Python is a language used often in information security and DFIR. Its usage is varied from simple scripts to extensive programs. My interest in Python was modest; I wanted to be able to modify (if needed) Python tools I use and to write automation scripts to make my job easier. Despite the wealth of resources available to learn Python, I wanted a more structured environment to learn the basics. An environment that leverages lectures, weekly readings, and weekly assignments to explore the topic. My plan was to learn the basics then proceed exploring how Python applies to information security using the books Black Hat Python and Violent Python. Browsing through the Cousera offerings I found the course Programming for Everybody (Python). The course “aims to teach everyone to learn the basics of programming computers using Python. The course has no pre-requisites and avoids all but the simplest mathematics.” Teaches the basics in a span of 10 weeks without the traditional learning to code by mathematics; the course was exactly what I was looking for.

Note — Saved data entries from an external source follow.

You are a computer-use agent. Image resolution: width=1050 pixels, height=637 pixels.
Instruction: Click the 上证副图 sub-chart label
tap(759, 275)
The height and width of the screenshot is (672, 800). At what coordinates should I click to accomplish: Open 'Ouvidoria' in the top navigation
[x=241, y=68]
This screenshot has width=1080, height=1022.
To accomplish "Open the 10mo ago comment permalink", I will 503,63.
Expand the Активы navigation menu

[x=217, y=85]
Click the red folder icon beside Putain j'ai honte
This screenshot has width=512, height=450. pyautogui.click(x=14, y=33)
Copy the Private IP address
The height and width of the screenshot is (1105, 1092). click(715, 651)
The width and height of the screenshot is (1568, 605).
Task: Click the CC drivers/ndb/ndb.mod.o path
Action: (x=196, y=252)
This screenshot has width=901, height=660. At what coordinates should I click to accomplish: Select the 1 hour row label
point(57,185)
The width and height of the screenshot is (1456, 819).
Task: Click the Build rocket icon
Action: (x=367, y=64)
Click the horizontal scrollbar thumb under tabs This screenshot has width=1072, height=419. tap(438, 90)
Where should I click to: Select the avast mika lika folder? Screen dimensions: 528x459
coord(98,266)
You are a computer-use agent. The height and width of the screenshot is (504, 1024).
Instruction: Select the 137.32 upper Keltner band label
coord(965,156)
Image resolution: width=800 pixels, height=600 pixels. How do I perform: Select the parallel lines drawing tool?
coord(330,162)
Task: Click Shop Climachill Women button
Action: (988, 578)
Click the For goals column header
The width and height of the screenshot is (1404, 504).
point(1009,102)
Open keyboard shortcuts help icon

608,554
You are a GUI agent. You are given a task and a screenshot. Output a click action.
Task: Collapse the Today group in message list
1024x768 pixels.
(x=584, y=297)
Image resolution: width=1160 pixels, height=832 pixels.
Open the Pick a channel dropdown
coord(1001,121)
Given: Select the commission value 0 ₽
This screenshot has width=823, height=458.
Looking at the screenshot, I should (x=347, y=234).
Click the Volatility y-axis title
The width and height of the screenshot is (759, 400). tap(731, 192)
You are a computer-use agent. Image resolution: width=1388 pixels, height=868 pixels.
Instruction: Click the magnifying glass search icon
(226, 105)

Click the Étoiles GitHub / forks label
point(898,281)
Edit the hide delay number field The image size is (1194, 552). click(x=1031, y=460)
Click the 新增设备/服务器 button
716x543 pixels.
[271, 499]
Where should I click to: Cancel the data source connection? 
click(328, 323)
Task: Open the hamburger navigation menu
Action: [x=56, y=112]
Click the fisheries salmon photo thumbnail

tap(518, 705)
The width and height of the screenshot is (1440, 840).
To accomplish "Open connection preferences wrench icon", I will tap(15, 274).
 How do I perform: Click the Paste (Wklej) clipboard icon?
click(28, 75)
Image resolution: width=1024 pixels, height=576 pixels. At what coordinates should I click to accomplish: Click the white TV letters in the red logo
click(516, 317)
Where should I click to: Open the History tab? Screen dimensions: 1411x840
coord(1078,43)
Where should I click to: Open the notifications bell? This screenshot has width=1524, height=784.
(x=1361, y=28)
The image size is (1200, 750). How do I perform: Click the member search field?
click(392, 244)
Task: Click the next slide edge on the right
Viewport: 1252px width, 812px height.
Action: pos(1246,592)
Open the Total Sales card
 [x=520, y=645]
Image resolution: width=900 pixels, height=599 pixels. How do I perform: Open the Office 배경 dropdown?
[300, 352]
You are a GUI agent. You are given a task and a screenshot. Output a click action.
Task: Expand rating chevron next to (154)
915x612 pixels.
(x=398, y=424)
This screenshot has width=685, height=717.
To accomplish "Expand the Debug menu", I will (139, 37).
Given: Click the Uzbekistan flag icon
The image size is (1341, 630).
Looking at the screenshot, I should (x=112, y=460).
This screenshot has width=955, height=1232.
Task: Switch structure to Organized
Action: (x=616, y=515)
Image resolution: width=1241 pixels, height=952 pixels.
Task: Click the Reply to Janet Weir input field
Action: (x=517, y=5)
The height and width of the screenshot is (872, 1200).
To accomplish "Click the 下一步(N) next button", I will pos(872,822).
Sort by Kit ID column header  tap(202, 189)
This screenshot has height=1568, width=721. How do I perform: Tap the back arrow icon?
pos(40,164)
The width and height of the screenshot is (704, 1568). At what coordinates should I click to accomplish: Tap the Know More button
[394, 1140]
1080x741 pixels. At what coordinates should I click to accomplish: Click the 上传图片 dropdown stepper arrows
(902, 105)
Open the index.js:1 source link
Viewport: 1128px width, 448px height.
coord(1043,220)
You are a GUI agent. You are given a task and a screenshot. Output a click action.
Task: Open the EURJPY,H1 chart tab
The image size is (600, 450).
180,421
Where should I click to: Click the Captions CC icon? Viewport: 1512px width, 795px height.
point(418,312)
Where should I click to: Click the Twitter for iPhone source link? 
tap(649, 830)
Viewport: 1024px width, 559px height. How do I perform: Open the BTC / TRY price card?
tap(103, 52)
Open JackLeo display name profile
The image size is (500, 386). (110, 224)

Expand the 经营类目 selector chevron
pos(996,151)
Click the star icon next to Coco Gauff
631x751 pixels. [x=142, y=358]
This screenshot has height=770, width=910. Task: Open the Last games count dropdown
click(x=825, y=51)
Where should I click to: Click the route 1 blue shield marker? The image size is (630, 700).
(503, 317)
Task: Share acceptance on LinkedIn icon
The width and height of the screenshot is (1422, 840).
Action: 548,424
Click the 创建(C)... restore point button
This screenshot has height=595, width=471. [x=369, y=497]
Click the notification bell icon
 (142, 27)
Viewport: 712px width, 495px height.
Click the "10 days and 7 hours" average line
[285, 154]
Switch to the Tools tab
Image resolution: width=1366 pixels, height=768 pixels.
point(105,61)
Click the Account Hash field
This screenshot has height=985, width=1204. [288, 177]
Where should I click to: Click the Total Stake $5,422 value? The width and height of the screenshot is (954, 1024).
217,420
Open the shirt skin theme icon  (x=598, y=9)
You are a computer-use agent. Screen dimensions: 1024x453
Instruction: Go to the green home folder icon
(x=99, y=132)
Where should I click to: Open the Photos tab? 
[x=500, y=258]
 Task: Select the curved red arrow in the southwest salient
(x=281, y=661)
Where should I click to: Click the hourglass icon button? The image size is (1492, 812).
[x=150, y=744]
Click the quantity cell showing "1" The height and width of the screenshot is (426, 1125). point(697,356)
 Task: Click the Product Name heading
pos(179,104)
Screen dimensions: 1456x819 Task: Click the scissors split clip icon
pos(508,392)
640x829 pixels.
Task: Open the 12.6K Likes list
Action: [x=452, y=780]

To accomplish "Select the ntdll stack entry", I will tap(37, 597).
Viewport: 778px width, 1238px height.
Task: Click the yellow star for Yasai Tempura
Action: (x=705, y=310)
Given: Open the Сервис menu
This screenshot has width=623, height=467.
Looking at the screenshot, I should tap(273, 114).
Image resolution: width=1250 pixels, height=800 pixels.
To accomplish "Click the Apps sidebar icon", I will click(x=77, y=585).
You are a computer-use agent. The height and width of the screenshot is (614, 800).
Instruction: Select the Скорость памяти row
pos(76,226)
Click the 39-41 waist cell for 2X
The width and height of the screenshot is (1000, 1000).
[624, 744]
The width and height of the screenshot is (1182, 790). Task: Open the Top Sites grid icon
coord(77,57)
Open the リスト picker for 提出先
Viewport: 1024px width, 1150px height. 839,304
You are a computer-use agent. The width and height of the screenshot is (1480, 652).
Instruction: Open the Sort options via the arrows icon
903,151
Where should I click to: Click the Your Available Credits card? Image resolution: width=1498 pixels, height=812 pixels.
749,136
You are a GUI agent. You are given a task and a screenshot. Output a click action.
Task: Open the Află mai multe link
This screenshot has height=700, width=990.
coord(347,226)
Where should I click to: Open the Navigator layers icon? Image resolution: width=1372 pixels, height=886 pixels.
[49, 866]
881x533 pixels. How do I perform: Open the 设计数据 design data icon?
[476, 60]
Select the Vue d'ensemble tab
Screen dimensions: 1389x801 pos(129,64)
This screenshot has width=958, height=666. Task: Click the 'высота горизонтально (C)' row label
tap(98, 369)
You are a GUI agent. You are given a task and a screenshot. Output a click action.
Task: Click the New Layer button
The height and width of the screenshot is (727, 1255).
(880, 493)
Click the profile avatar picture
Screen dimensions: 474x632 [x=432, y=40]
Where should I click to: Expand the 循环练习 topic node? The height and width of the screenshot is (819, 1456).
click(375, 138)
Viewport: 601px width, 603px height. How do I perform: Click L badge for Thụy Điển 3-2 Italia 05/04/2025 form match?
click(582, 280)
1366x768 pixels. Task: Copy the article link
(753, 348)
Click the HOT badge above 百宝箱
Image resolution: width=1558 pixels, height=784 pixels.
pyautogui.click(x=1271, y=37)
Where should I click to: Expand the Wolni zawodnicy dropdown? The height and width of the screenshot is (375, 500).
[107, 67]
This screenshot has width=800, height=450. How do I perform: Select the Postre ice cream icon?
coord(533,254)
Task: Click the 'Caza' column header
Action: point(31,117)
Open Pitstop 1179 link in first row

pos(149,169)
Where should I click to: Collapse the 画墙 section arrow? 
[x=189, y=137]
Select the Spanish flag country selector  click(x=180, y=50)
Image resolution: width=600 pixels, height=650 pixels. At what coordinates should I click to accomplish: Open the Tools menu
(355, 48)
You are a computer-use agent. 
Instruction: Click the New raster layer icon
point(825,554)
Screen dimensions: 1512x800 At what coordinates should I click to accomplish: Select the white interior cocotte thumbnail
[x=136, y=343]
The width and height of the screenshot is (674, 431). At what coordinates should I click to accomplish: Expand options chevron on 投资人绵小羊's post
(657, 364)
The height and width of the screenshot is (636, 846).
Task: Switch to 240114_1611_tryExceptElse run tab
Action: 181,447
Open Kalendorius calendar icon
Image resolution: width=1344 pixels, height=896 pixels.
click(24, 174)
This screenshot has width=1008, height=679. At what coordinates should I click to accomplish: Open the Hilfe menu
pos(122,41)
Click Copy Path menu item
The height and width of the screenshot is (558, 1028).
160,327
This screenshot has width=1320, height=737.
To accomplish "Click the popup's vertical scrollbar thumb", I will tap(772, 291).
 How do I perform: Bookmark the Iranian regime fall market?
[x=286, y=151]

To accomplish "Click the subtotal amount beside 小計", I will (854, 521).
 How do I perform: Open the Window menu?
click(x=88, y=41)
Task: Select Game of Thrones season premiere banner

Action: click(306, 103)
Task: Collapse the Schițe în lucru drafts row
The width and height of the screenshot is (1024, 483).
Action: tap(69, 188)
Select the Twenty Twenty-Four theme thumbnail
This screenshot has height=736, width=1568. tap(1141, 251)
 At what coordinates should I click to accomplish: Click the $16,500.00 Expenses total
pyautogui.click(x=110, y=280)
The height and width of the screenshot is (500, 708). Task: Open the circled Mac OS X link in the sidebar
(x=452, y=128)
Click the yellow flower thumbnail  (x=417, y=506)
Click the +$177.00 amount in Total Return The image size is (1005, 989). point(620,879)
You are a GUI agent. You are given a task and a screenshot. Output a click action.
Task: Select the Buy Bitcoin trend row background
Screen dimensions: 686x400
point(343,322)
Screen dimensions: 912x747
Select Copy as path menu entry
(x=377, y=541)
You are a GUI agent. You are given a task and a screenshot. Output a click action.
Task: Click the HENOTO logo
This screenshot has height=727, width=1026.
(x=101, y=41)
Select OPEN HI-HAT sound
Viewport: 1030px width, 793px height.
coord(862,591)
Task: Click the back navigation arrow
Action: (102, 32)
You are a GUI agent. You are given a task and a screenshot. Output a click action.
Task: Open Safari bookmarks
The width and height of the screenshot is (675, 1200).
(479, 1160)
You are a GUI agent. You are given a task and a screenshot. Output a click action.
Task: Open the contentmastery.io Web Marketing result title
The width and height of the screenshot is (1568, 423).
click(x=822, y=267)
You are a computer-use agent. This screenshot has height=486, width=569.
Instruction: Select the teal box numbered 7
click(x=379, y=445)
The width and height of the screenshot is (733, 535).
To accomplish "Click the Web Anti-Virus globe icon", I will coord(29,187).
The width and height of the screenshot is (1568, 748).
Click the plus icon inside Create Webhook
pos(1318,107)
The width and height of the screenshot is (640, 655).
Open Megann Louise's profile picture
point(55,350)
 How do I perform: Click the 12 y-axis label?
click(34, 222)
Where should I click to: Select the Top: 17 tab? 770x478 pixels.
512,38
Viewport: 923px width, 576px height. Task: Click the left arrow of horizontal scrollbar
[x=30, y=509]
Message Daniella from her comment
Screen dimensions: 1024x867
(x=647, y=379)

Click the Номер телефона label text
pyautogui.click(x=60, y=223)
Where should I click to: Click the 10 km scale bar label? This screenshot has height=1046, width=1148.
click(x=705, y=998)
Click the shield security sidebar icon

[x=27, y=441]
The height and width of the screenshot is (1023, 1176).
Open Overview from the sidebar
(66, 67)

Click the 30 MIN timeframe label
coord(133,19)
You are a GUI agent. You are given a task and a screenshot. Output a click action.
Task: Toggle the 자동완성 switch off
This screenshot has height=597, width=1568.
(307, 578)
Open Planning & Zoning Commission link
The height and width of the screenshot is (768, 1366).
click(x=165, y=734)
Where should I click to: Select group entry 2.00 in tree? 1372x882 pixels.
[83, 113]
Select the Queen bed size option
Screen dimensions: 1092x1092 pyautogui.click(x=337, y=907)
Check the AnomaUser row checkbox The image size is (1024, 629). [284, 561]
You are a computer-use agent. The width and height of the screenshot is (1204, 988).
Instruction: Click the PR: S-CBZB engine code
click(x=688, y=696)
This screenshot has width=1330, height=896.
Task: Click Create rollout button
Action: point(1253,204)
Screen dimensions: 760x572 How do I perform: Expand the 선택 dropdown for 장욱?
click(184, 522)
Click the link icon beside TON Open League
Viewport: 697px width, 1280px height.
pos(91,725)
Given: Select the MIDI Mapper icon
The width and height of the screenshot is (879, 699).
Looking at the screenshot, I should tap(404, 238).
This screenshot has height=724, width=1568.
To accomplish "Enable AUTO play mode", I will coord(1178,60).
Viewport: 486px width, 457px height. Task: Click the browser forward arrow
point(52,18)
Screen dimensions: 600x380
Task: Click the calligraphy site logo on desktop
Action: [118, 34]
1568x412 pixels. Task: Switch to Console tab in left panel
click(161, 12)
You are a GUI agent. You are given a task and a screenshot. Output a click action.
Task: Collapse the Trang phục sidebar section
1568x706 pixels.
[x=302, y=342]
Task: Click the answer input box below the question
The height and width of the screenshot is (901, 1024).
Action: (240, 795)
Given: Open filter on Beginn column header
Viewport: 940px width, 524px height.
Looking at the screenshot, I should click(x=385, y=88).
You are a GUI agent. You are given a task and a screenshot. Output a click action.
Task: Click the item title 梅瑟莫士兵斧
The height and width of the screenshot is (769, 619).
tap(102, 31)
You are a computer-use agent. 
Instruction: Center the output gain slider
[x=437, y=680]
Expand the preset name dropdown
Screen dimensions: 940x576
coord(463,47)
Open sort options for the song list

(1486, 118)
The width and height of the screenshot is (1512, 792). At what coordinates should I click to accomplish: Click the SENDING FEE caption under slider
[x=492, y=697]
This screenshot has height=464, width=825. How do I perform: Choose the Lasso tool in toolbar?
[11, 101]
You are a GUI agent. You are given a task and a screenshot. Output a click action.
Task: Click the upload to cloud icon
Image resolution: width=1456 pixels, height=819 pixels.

Programming for Everybody (Python)


I’m not providing a full fledge course review but I did want to provide some thoughts on this course. The course itself is “designed to be a first programming course using the popular Python programming language.” This is important and worth repeating. The course is designed to be someone’s first programming course. If you already know how to code in a different language then this course isn’t for you. I didn’t necessary fit the target audience since I know how to script in both batch and Perl. However, I knew this was a beginner’s course going in so I expected things would move slowly. I could easily overlook this one aspect since my interest was to build a foundation in Python. The course leveraged some pretty cool technology for an online format. The recorded lectures used a split screen between the professor, his slides, and his ability to write on the slides as he taught. The assignments had an auto grader where students complete assignments by executing their programs and the grader confirms if the program was written correctly. The text book is Python for Informatics: Exploring Information, which focuses more on trying to solve data analysis problems instead of math problems like traditional programming texts. The basics covered include: variables, conditional code, functions, loops/iteration, strings, files, lists, dictionaries, tuples, and regular expressions.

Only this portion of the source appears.